We agree that there was a good reason for Trudeau to not be in power for a while.
I am just focusing on the timing and history.
The timing, if you ask most Canadians, is months late.
Months? Well, only if you mean 120 months. The guy managed to destroy the best country in the world, leaving it with no foreseeable way back. Maybe joining the US is the only option now.
I don’t know if it is about blame for the other side, but I can see Trudeau being a scapegoat for all of Canada’s problems. I DO think he is responsible for a lot of Canada’s problems in the cultural side, especially as it affects politics. But the laws and realities of governing the country are also the fault of legislators who in turn are voted in by people. So to me what I view this as, is people rejecting the current highly progressive order of things in Canada but also the left leaning side of Canada’s politics ejecting Trudeau as a way to not bring blame onto the rest of the party and its politicians.
Liberals did not "give up power" in the US. They lost power in the US. That's not the same thing.
They have messed up so much in this election that it must have been on purpose.
Hanlon's Razor seems to fit too well IMHO. Assuming malice is a hard one to swallow when the evidence of bad decision-making is everywhere to see. To be on purpose for example you would have to assume that the hordes of people inside and outside the administration and the media all conspired to cover up Biden's deteriorating state, with the knowledge (or high probability) that he would lose in the first debate and step down without giving Harris enough time (or whatever theory you believe to explain why she lost). Just that portion alone is quite hard to believe IMHO.
No, there is no need to assume "hordes of people", just the top echelon, the ones knowing the real situation.
The hordes of people you have in mind are very malleable and are easily conducted.
One example: https://www.nbcnews.com/nightly-news/video/tv-anchors-decryi...
"not a thing comes to mind!"
It's that they were the party for the COVID money pump hangover / inflation. The conservatives lost power in the UK for the same reason.
The entire market is due for major correction. I’m delighted I get to blame it on conservatives when it happens.

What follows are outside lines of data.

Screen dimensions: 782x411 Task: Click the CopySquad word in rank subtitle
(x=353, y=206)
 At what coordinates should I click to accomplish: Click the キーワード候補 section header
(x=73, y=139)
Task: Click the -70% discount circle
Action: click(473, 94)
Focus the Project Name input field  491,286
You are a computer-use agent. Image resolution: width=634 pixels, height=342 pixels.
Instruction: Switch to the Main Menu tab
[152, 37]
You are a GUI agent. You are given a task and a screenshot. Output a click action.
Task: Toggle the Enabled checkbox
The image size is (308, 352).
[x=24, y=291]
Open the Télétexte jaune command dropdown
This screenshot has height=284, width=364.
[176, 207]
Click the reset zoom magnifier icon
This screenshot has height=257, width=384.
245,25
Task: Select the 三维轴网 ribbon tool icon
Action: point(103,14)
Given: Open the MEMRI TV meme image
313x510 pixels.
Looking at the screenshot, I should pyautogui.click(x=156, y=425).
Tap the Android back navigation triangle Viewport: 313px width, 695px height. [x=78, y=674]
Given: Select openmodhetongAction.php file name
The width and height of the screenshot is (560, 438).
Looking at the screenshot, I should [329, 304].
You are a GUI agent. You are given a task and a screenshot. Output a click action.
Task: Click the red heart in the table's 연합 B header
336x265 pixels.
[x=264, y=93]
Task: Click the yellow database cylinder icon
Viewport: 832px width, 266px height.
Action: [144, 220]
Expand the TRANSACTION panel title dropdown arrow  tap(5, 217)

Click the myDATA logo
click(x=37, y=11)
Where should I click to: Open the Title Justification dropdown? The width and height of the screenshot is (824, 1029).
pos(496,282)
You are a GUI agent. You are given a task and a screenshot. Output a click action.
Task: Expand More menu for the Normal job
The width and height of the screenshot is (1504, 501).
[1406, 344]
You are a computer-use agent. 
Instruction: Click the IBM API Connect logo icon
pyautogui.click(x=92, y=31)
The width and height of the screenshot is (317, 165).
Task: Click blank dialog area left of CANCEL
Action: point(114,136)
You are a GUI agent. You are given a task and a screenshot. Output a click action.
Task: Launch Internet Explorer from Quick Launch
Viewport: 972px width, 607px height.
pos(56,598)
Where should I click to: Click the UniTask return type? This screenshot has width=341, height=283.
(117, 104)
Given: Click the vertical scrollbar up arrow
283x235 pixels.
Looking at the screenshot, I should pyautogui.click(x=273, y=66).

It was probably inevitable, no matter what party is in power. That’s just how it is when you get two standard deviations away from the mean.
https://www.currentmarketvaluation.com/models/s&p500-mean-re...
You think the market is going to collapse but you're happy about it because it'll be bad for the conservatives?
You might want to rethink a few things.
[flagged]
I don’t like taxes and bureaucracy so now I’m a homophobe?!
[flagged]
What, exactly, is the mechanism by which the Tories winning the Canadian election causes your murder?
Oh, I honestly don't think the Conservatives will have you killed, unless maybe you hit on Melissa Lantsman's wife.
I was expecting this to be a Beaverton article.
It's worth keeping in mind that truck strikes have been used to disrupt infrastructure to prepare for coups.